The project was the only one constructed using a frame of reinforced concrete posts and beams and wooden trussed rafters, unlike others which were wooden and have not been preserved. The original design featured double-height central atriums and narrow single-height wings that join to create a low gallery all around the main structure opened towards an internal courtyard. Various changes have been made to these structures over the years, as the building has also served as a lemonade factory, a cafe, a cinema and a discotheque.
The museum moved into its first permanent home in 2015, a building designed by OMA, in 2012, after previously occupying the former Bakhmetevsky Bus Garage in Obraztsova Street and a pavilion designed by Shigeru Ban.
The building consists of a series of six identical halls, 9,500 square metre of functional space, organised around a circular courtyard and SANAA's design restores the original proportions of the internal layouts, allowing double-height gallery spaces to open directly out to the courtyard.
SANAA founders Kazuyo Sejima and Ryue Nishizawa said their aim is to retain the Hexagon's "particular charm".
The structures will be stripped of any non-original decorative elements to highlight the building's neoclassical form.

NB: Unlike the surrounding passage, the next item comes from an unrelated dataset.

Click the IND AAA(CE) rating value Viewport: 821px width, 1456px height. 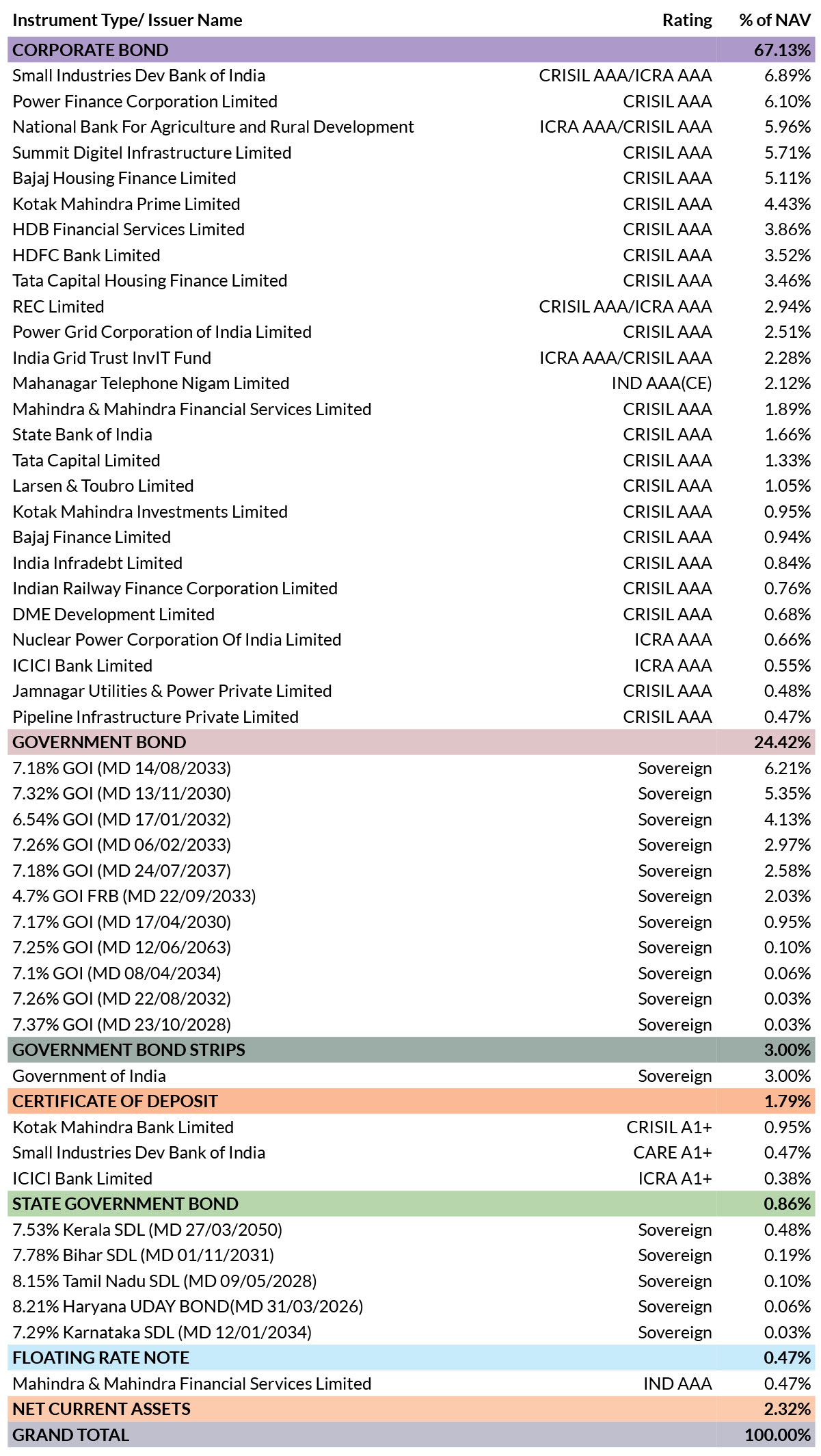tap(662, 383)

SANAA's design based their design on six principles: Geometry + Proportion, preserving the original proportions; Connected Spaces, a visual and physical connection between the pavilions and internal courtyard; Daylight, maximizing natural light; Spatial Organization; Decorative/Interior Elements, facades will be free of decorative elements, restoring the neoclassical identity of the building; and Landscape.
HISTORY OF THE BUILDING
Its structural layout is formed by a frame of reinforced concrete posts and beams and wooden trussed rafters. The interior of each facet pavilion has a double-height central part and narrower single-height wings that join to form a low gallery enveloping the entire building on the outside. The structural frames of the single-height spaces consist of thin vertical supports for the outer walls covered with horizontal beams that form the rafter girder supporting the reinforced concrete roof beams with diagonal ribs. Originally, the six double-height spaces and the single-height galleries that connected them opened toward the internal courtyard and were not separated from it by walls.
When in 1928 the city government decided to transform the territory of the former Agricultural Exhibition into the Park of Culture and Leisure, the building was converted into its main canteen. Three of the six facet pavilions were separated from the internal courtyard with light walls and two of them became kitchens and had stoves installed. Toilets were built between the pavilions on the outside.
Initially, the canteen, like the park itself, was open only in the summer. In the late 1930s, when the Central Park of Culture and Leisure became the first in the country to feature a winter theme park and several ice rinks, the canteen was reconstructed once again. Its six pavilions were covered with brick walls and re-equipped to work all year round. In 1935 the canteen was renamed the Hexagon.
In the early 1960s, part of the building was repurposed for lemonade production.
In the past few decades, it served as a café, a restaurant, and a discotheque, among other things, until it was eventually abandoned. After a number of fires, the Hexagon was partially ruined.
In 1999, Moscow City Government declared it a protected monument of garden and park design. The Machines and Tools Pavilion (the Hexagon) became a listed building.